Sarebbero oltre 200 milioni nel mondo e 80mila in Italia, tra cui 7mila minori, le donne che hanno subito mutilazioni genitali, anche nel nostro Paese.
La maggior parte degli operatori sanitari italiani, il 60%, però, considera inadeguata la propria formazione sul tema, e cade in errori e luoghi comuni, come quello secondo cui la pratica viene effettuata per motivi religiosi, quando invece non è prescritta da nessun credo.
A dirlo è uno studio presentato durante un evento organizzato dall’Iss e dall’Università Cattolica del Sacro Cuore, campus di Roma in vista della giornata mondiale di sensibilizzazione contro le mutilazioni genitali femminili (Mgf) che si celebra oggi 6 febbraio.

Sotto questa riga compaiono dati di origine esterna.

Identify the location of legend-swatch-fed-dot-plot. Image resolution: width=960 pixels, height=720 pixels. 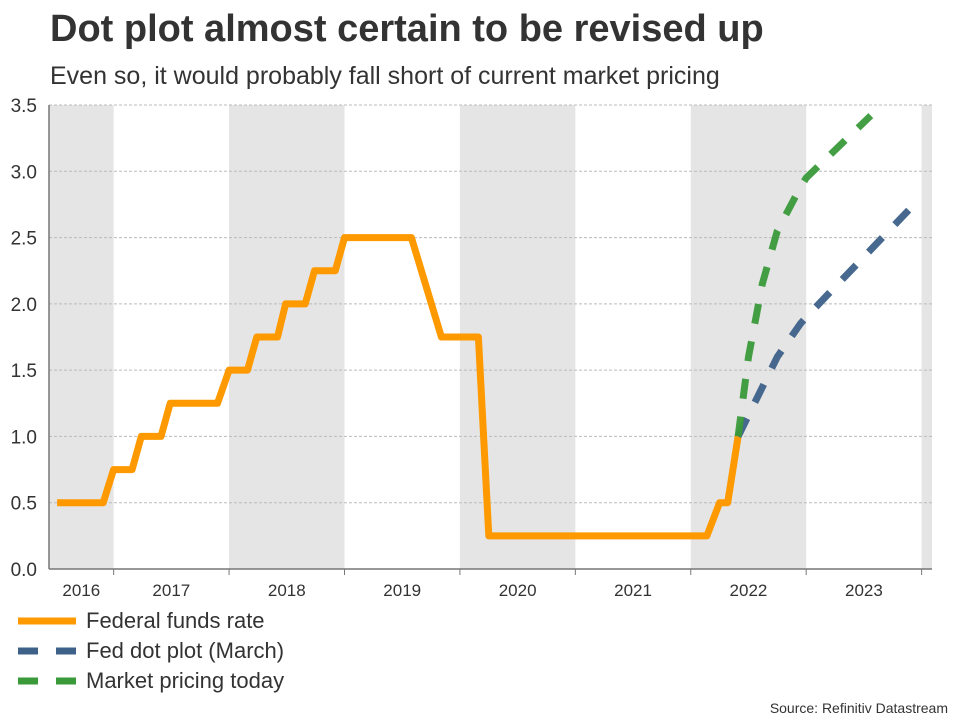
(47, 651).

Un’indagine pilota nazionale, condotta dal Centro di ricerca in Salute globale dell’Università Cattolica del Sacro Cuore in collaborazione con l’Istituto Superiore di Sanità, l’Istituto Nazionale e la promozione della salute delle popolazioni Migranti ed il contrasto delle malattie della Povertà, che ha convocato oltre 300 medici, in particolar modo ginecologi, ostetriche e pediatri, contattati attraverso survey online, e i risultati sono stati pubblicati sulla rivista scientifica Reports on Global Health Research.
Sono 5 i luoghi comuni da sfatare, sulle mutilazioni genitali femminili, secondo l’Iss: “sono una pratica musulmana o una pratica religiosa”, “alcune forme sono meno gravi”, “sono praticate solo da persone scarsamente istruite, socialmente svantaggiate o in contesti rurali”, “sono una questione africana” e “praticarle in ospedale riduce i rischi”.
Secondo il Fondo delle Nazioni Unite per le popolazioni, il Senegal è uno degli stati al mondo con le maggiori percentuali di mutilazioni dei genitali femminili. Nella sola regione di Tambacounda, l’85 per cento delle ragazze e delle donne di età compresa tra 15 e 49 anni ne è stato vittima.